书城公版Anomalies and Curiosities of Medicine
33139200000324

第324章

In discussing injuries of the vagina, the first to be mentioned will be a remarkable case reported by Curran. The subject was an Irish girl of twenty. While carrying a bundle of clothes that prevented her from seeing objects in front of her, she started to pass over a stile, just opposite to which a goat was lying. The woman wore no underclothing, and in the ascent her body was partially exposed, and, while in this enforced attitude, the goat, frightened by her approach, suddenly started up, and in so doing thrust his horn forcibly into her anus and about two or three inches up her rectum.
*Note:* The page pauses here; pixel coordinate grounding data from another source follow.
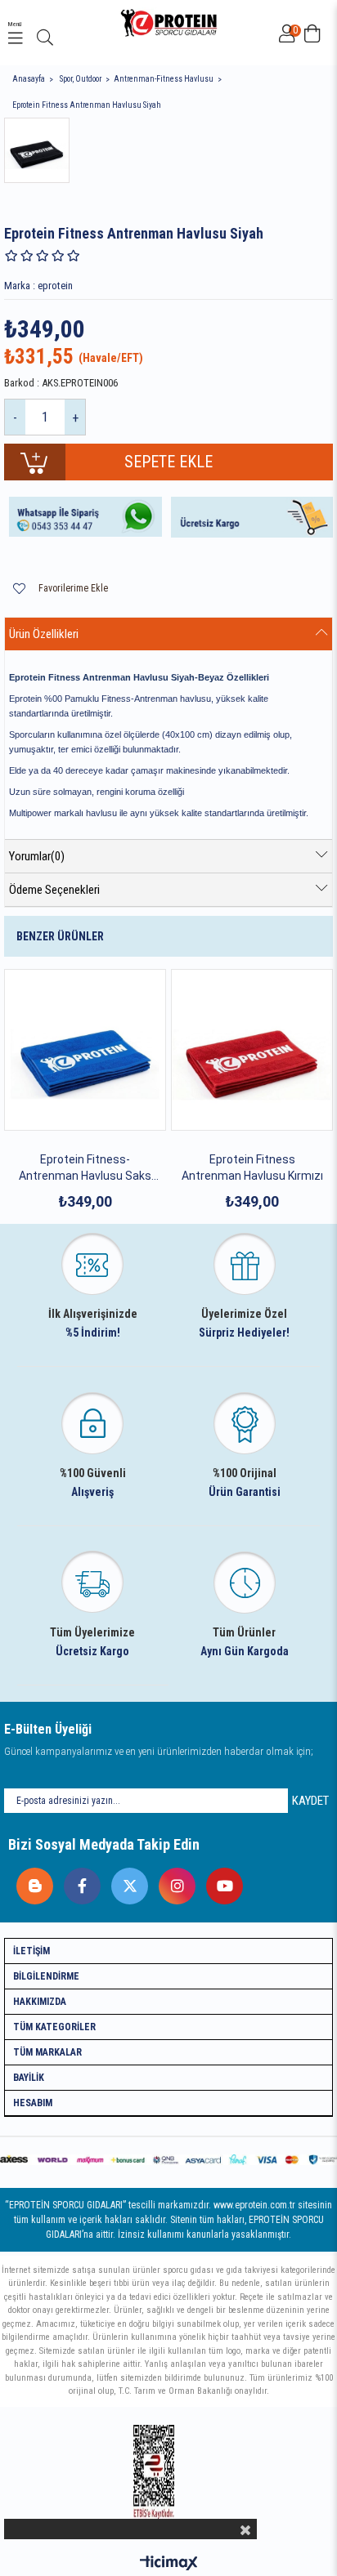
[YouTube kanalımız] (220, 1882)
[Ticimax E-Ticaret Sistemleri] (169, 2564)
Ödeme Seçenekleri (54, 889)
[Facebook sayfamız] (78, 1882)
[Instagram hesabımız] (173, 1882)
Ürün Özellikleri (44, 634)
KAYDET (310, 1800)
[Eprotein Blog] (30, 1882)
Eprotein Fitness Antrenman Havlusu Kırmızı (252, 1167)
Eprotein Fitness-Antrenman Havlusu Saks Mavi (85, 1168)
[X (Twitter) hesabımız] (125, 1882)
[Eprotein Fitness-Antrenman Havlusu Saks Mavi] (85, 1050)
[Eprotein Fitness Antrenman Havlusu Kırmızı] (252, 1050)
The horn then passed through the bowel and its coverings, just above the hymen, and was then withdrawn as she flinched and fell back. The resultant wound included the lower part of the vagina and rectum, the sphincter and, the fourchet, and perineum. Hemorrhage was profuse, and the wound caused excruciating pain. The subject fainted on the spot from hemorrhage and shock. Her modesty forbade her summoning medical aid for three days, during which time the wound was undergoing most primitive treatment. After suturing, cicatrization followed without delay.

Trompert mentions a case of rupture of the vagina by the horn of a bull. There is a case recorded in the Pennsylvania Hospital Reports of a girl of nineteen who jumped out of a second-story window. On reaching the ground, her foot turned under her as she fell. The high heel of a French boot was driven through the perineum one inch from the median line, midway between the anus and the posterior commissure of the labia majora. The wound extended into the vagina above the external opening, in which the heel, now separated from the boot, projected, and whence it was removed without difficulty. This wound was the only injury sustained by the fall.

Beckett records a case of impalement in a woman of forty-five who, while attempting to obtain water from a hogshead, fell with one limb inside the cistern, striking a projecting stave three inches wide and 1/2 inch thick. The external labia were divided, the left crus of the clitoris separated, the nymphae lacerated, and the vaginal wall penetrated to the extent of five inches; the patient recovered by the fourth week.

Homans reports recovery from extensive wounds acquired by a negress who fell from a roof, striking astride an upright barrel.

There was a wound of the perineum, and penetration of the posterior wall of the vagina, with complete separation of the soft parts from the symphysis pubis, and extrusion of the bladder.

Howe reports a case of impalement with recovery in a girl of fifteen who slid down a hay-stack, striking a hay-hook which penetrated her perineum and passed into her body, emerging two inches below the umbilicus and one inch to the right of the median line.

Injuries of the vagina may be so extensive as to allow protrusion of the intestines, and some horrible cases of this nature are recorded. In The Lancet for 1873 there is reported a murder or suicide of this description. The woman was found with a wound in the vagina, through which the intestines, with clean-cut ends, protruded. Over 7 1/2 feet of the intestines had been cut off in three pieces. The cuts were all clean and carefully separated from the mesentery. The woman survived her injuries a whole week, finally succumbing to loss of blood and peritonitis. Her husband was tried for murder, but was acquitted by a Glasgow jury. Taylor mentions similar cases of two women murdered in Edinburgh some years since, the wounds having been produced by razor slashes in the vagina. Taylor remarks that this crime seems to be quite common in Scotland. Starkey reports an instance in which the body of an old colored woman was found, with evidences of vomiting, and her clothing stained with blood that had evidently come from her vagina. A postmortem showed the abdominal cavity to be full of blood; at Douglas' culdesac there was a tear large enough to admit a man's hand, through which protruded a portion of the omentum; this was at first taken for the membranes of an abortion. There were distinct signs of acute peritonitis. After investigation it was proved that a drunken glass-blower had been seen leaving her house with his hand and arm stained with blood.

In his drunken frenzy this man had thrust his hand into the vagina, and through the junction of its posterior wall with the uterus, up into the abdominal cavity, and grasped the uterus, trying to drag it out. Outside of obstetric practice the injury is quite a rare one.

There is a case of death from a ruptured clitoris reported by Gutteridge. The woman was kicked while in a stooping position and succumbed to a profuse hemorrhage, estimated to be between three and four pounds, and proceeding from a rupture of the clitoris.

Discharge of Vaginal Parietes.--Longhi describes the case of a woman of twenty-seven, an epileptic, with metritis and copious catamenia twice a month. She was immoderately addicted to drink and sexual indulgence, and in February, 1835, her menses ceased.